Katerina Sirinyok-Dolgaryova is associate professor and deputy dean of the Department of Journalism at Zaporizhzhia National University, Ukraine. She holds a Ph.D. in social communications and Master’s degrees with Honors in English philology and international journalism. She focuses on media and information literacy (MIL), global journalism and social media, media education, and quality assurance. She is an expert in accrediting study programs (certified by NAQA, Ukraine and QAA, UK). Dr. Sirinyok-Dolgaryova has experience working as a journalist in Ukraine and the USA. She has participated in several international research and study programs including at Graceland University as part of the UGRAD Program; Southern Illinois University as a Fulbright Visiting Researcher; Utah State University with IREX University Administration Support Program; European University Viadrina with U-LEAD; and in the UK, Sweden, and Poland as an Erasmus+ Fellow. She has experience in teaching and researching such MIL topics as debunking fakes; tackling misinformation, disinformation, malinformation, and propaganda; verification techniques; and fact-checking. Her research interests are global media and journalism, new media, media and information literacy, disinformation, and political communication. As a WCEE Scholars at Risk Fellow, Professor Sirinyok-Dolgaryova will work on the research project “Russia’s War on Ukraine and its coverage in American and Ukrainian mass media: influence on individual and social perceptions.” Her U-M faculty mentor is Pauline Jones, professor of political science.

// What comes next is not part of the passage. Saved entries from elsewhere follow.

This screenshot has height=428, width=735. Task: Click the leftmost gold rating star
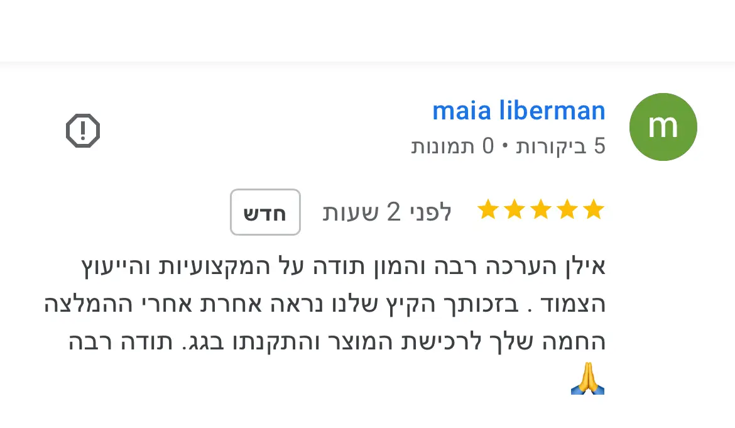488,209
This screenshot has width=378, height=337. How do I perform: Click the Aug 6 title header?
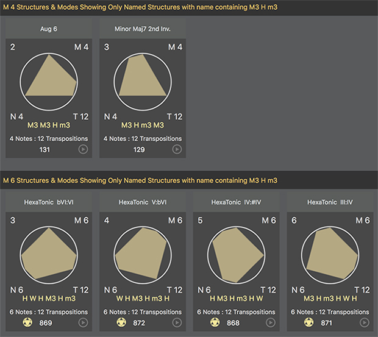click(x=49, y=29)
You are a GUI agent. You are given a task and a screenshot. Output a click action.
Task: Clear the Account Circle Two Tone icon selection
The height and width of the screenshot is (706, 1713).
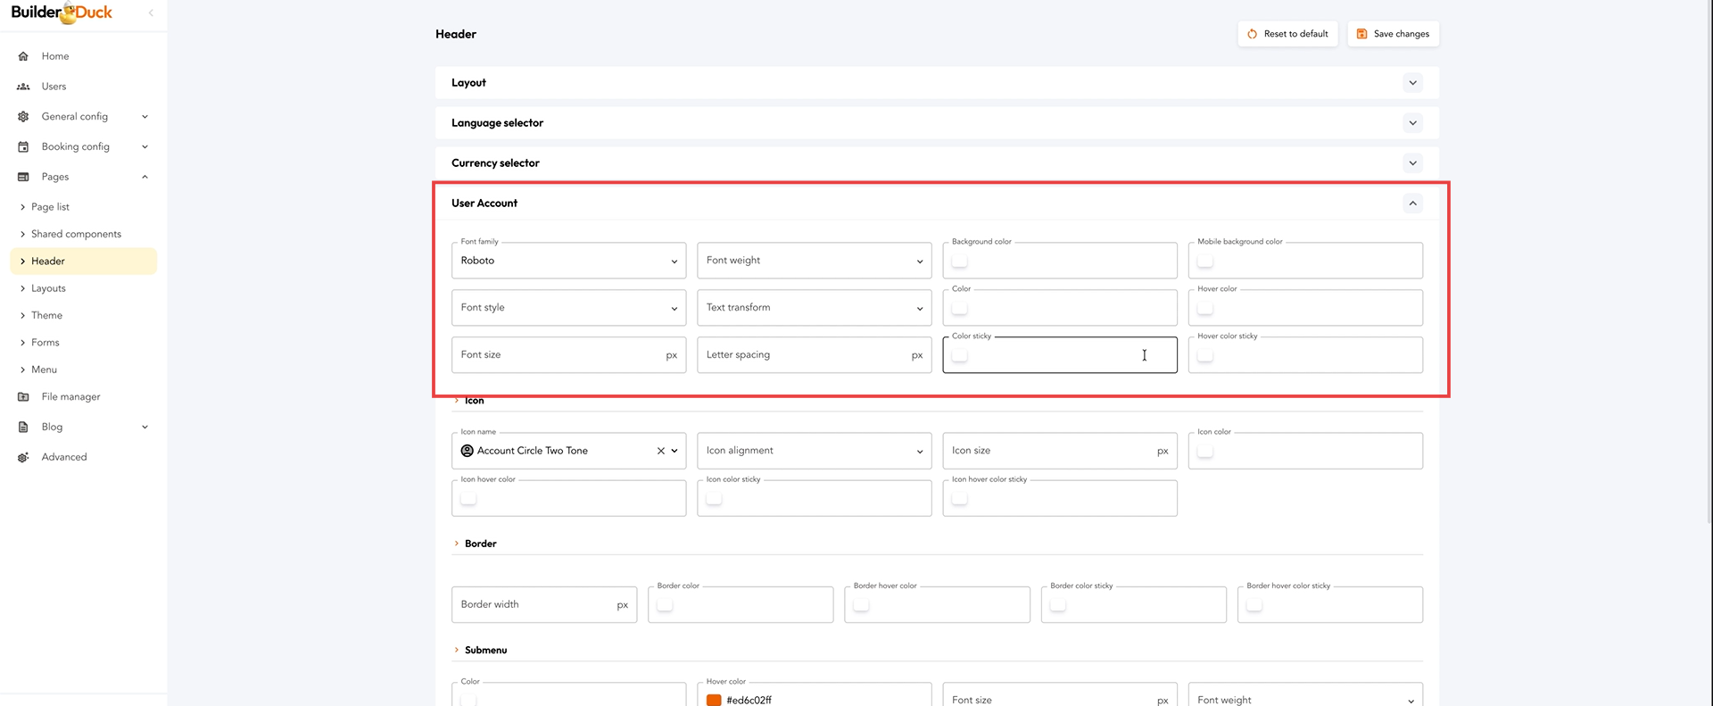point(660,452)
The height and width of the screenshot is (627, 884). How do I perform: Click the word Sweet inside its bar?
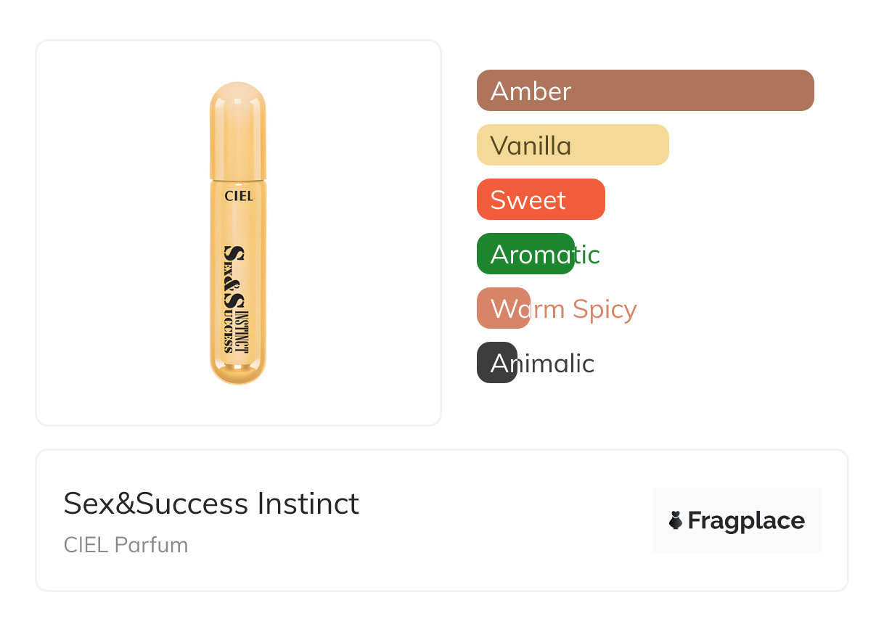coord(528,200)
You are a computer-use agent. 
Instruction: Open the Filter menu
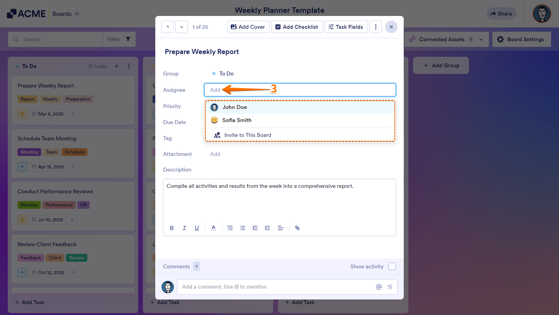click(119, 39)
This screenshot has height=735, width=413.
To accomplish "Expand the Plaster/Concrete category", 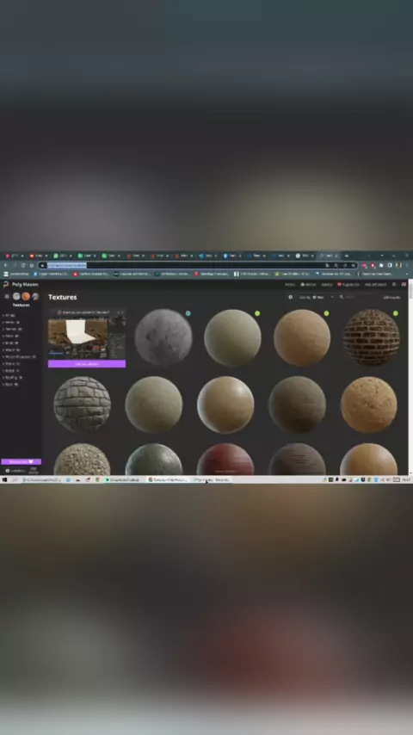I will 19,356.
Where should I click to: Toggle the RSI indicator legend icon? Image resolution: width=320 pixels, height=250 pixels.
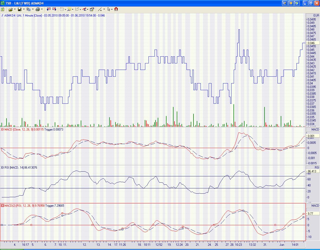pos(2,168)
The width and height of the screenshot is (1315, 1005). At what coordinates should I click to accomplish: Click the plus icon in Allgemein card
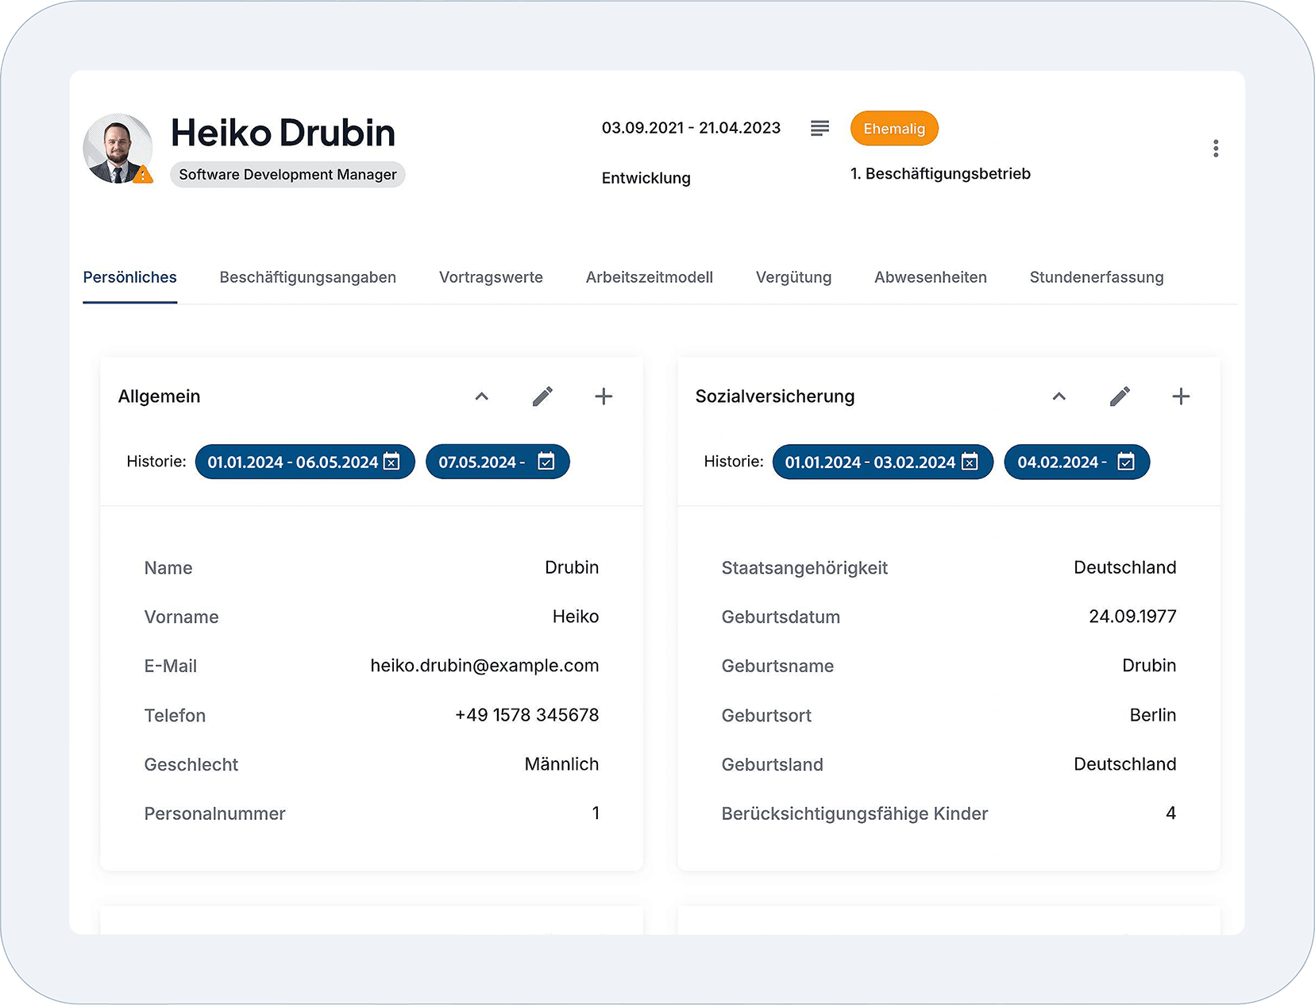(x=604, y=396)
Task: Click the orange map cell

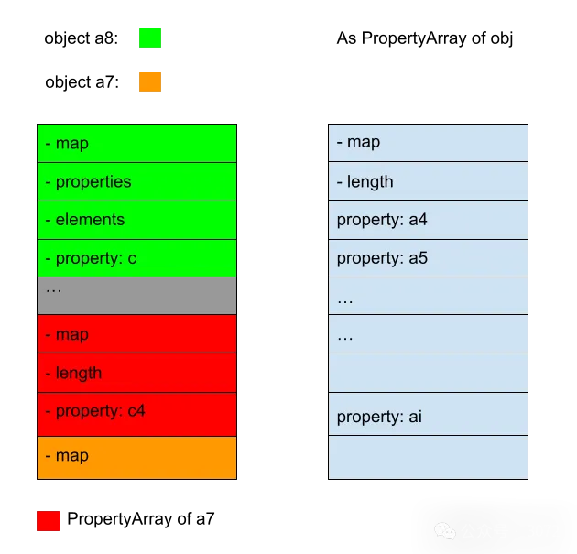Action: pyautogui.click(x=136, y=458)
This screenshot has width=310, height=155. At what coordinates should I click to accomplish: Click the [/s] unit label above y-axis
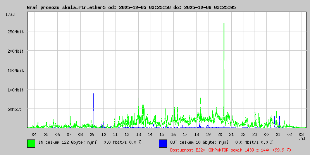[10, 14]
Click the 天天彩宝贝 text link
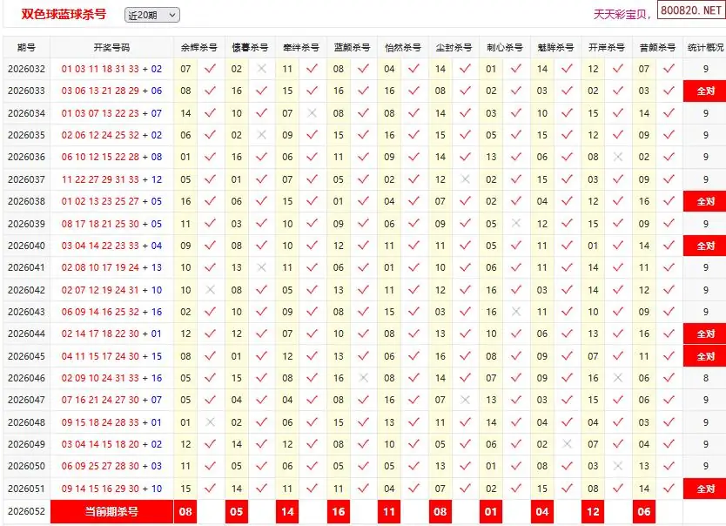726x526 pixels. coord(620,14)
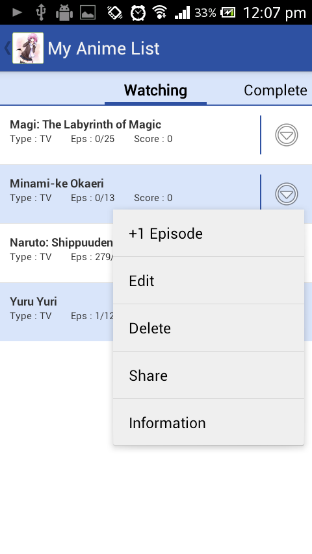The image size is (312, 554).
Task: Select Share from the popup menu
Action: 209,376
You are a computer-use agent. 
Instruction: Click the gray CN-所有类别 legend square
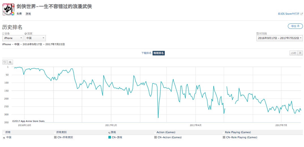click(x=55, y=137)
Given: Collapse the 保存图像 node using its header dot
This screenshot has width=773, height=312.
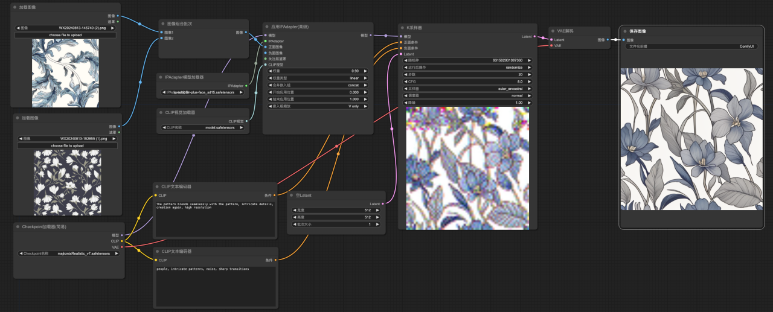Looking at the screenshot, I should click(626, 31).
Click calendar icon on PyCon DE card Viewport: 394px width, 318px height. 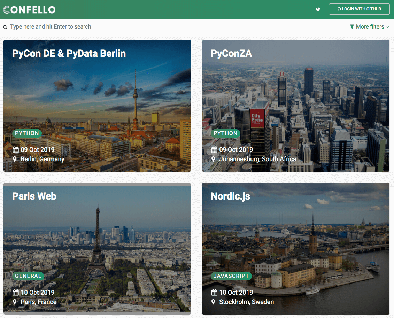[x=15, y=150]
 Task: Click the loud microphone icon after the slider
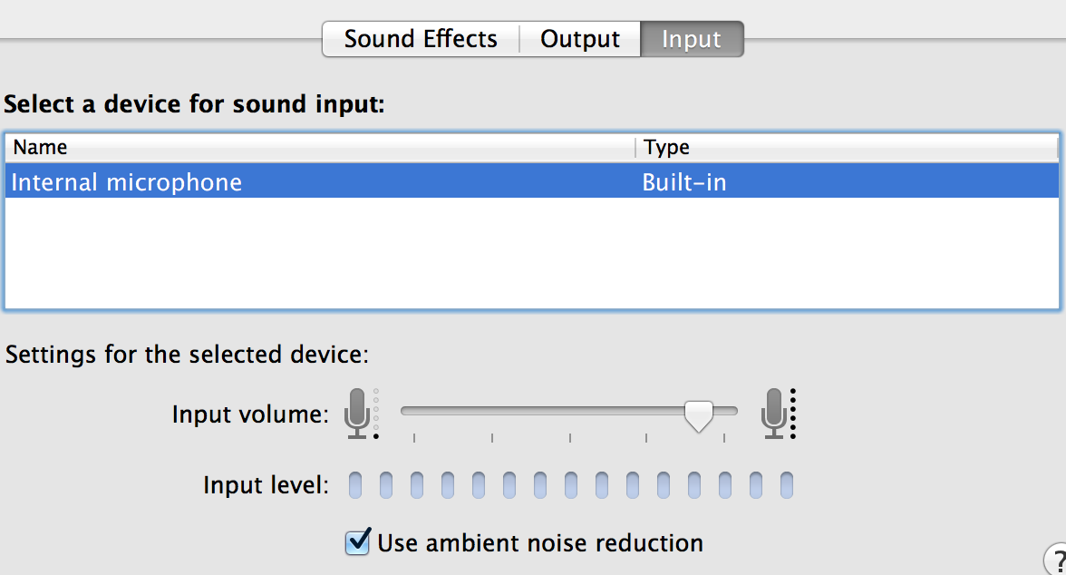pyautogui.click(x=778, y=414)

Kseniya Yurtayeva is an associate professor of the Department of Criminal Law and Criminology of Kharkiv National University of Internal Affairs. She holds a Ph.D. in criminal law, criminology, and criminal-executive law from the State Research Institute of the Ministry of Internal Affairs of Ukraine, and an LL.M. in international and comparative law from Chicago-Kent College of Law. The topic of her dissertation was “The Place of the Commission of Crimes of International Character.” She teaches courses in criminal law, criminology, and cybercrime prosecution. Professor Yurtayeva is also a certified trainer of the National School of Judges of Ukraine and a developer of the course in cybersecurity and human rights in cyberspace for judiciary candidates. As a WCEE Scholars at Risk Fellow, Professor Yurtayeva will work on the research project “Cyberaggression as a Method Applied in Contemporary Warfare.” Her U-M faculty mentor is John Ciorciari, professor of public policy.